### PROBLEM DETAILS
Every line of the records that holds the word "computer" should be copied out.

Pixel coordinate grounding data
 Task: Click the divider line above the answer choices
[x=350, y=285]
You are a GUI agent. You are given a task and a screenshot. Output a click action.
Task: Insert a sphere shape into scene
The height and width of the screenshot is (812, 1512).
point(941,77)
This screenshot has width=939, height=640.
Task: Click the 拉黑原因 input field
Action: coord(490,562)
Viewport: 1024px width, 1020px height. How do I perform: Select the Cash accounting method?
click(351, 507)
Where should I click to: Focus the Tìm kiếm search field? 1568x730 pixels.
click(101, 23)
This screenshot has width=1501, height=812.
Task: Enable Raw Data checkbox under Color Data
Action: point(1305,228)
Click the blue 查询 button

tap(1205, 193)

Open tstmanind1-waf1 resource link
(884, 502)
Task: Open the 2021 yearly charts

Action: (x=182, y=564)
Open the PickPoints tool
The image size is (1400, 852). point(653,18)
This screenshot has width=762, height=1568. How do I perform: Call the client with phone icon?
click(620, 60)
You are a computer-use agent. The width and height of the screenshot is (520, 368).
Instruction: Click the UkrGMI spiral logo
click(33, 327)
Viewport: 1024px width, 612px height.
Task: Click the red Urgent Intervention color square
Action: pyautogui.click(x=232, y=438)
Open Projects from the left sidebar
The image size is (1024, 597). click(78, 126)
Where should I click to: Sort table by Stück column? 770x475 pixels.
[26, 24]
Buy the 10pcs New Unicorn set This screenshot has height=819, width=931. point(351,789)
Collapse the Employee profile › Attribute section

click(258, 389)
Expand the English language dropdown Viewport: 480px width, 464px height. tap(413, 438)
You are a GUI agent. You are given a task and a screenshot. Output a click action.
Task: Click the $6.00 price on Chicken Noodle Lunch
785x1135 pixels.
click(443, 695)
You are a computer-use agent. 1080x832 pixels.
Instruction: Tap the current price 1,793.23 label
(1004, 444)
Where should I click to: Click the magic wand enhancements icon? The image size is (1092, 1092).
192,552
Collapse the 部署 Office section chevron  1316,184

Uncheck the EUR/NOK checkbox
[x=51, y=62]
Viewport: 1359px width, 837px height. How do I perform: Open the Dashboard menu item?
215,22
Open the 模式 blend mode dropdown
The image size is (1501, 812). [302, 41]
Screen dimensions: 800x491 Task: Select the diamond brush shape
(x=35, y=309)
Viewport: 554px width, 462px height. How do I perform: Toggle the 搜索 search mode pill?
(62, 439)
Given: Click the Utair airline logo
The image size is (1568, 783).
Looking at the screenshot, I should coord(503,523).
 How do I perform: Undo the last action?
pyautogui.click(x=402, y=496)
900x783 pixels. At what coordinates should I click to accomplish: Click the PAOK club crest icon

### ANSWER TO THE EXERCISE
You are a computer-use agent. The width and height of the screenshot is (520, 368).
You are a computer-use agent. 1080x832 pixels.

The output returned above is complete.